- **EXERCISE DETAILS**
Retype the passage of the C code optimization post that opens with the words containing "The method used" and closes with "the short loop.", keeping every character unchanged.

- **PROVIDED TEXT**
---

[comp.lang.c] A study in code optimization in C

rh@smds.UUCP (Richard Harter) (07/26/90)

The macro shown below is an optimized memory to memory copy macro.
It is probably faster than memcopy on your machine -- I have checked
it on several machines and have always found it to be faster.

Some may find it instructive as an example of code optimization.
Techniques used are:  loop unrolling, localized use of register
variables, count down loops, and shift and modulo operators instead
of arithmetic operators.

Some general notes:

There are two major ways to unroll a loop with a variable remainder.
The method used here is to use two loops, one for the remainder and
one for the bulk.  The other method is to jump into a loop inside a
switch (legal but bizarre.)  The second method has the advantage of
not needing the "short" loop for the remainder.  However timing studies
show no real difference between the two methods.  The reason is that
the overhead of setting up the switch balances off with the higher cost
of the short loop.

---

- **DATASET ROWS**
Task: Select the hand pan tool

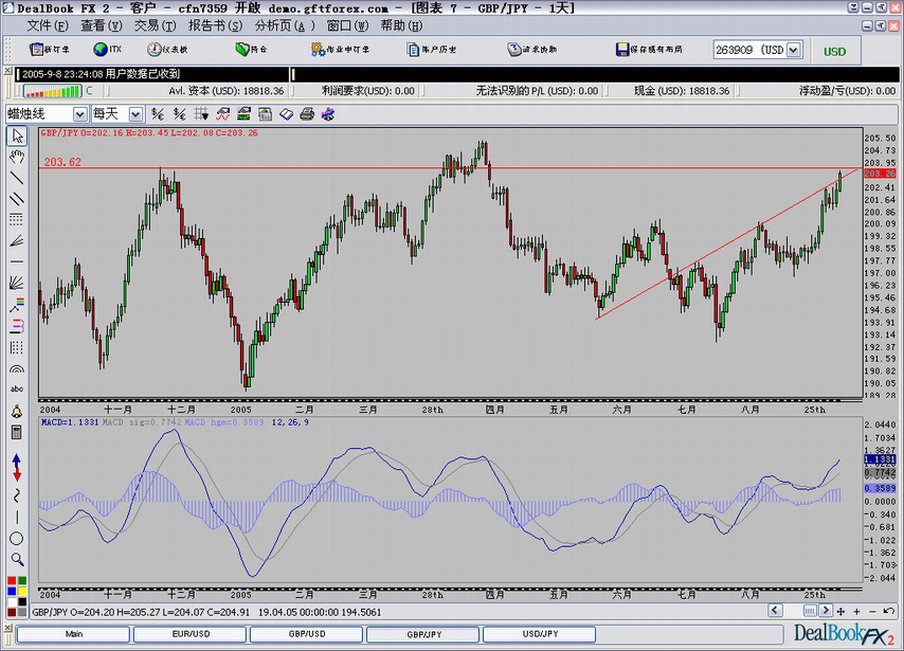Action: pos(17,157)
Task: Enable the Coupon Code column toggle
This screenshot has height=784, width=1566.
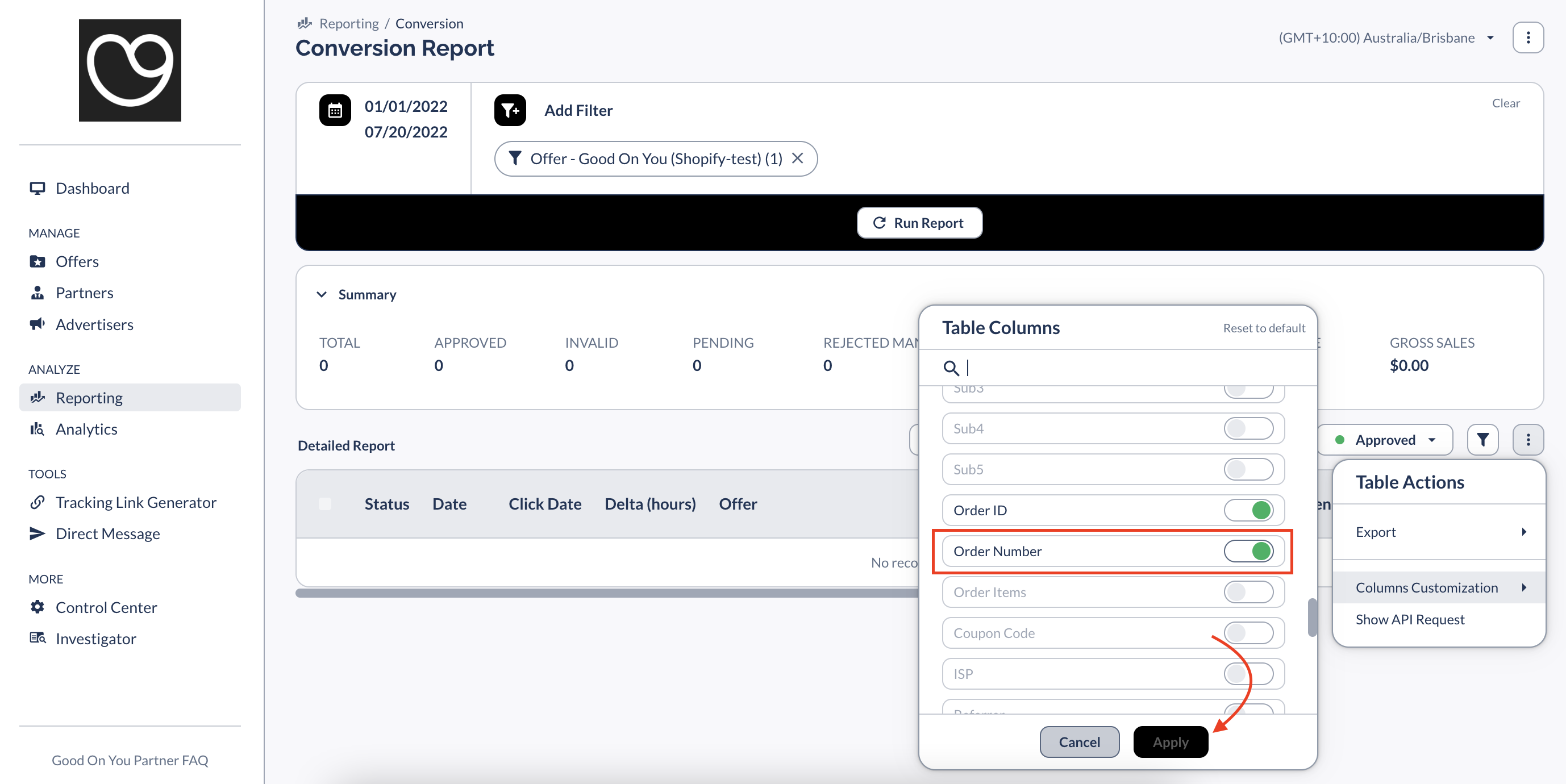Action: pos(1248,633)
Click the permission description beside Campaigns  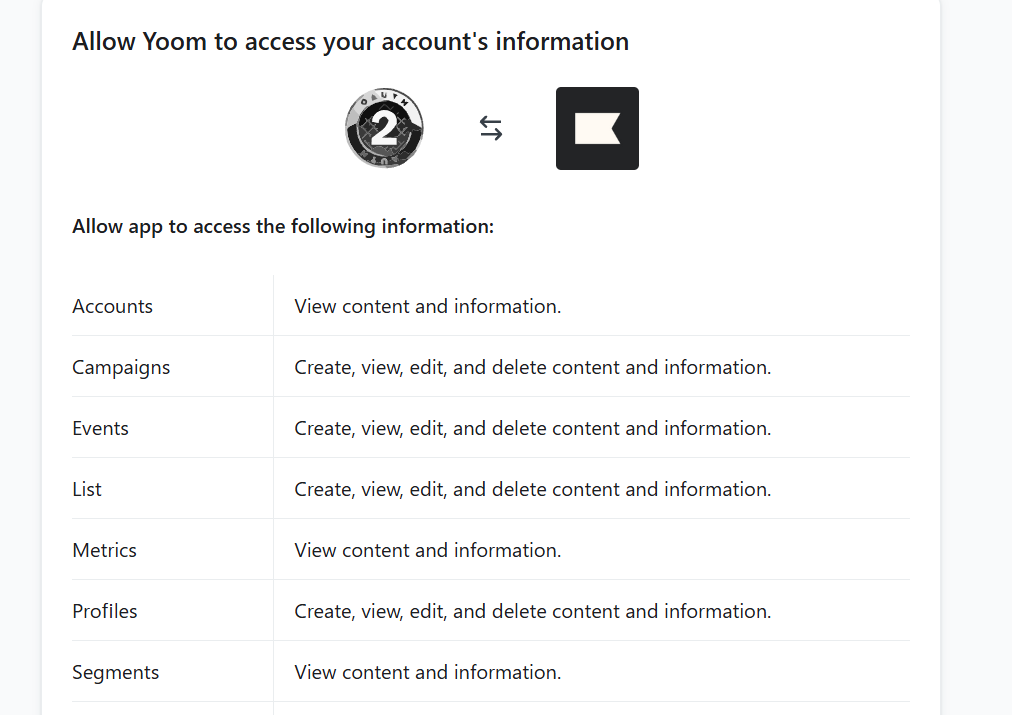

---

- **EXERCISE OUTPUT**
The method used here is to use two loops, one for the remainder and
one for the bulk.  The other method is to jump into a loop inside a
switch (legal but bizarre.)  The second method has the advantage of
not needing the "short" loop for the remainder.  However timing studies
show no real difference between the two methods.  The reason is that
the overhead of setting up the switch balances off with the higher cost
of the short loop.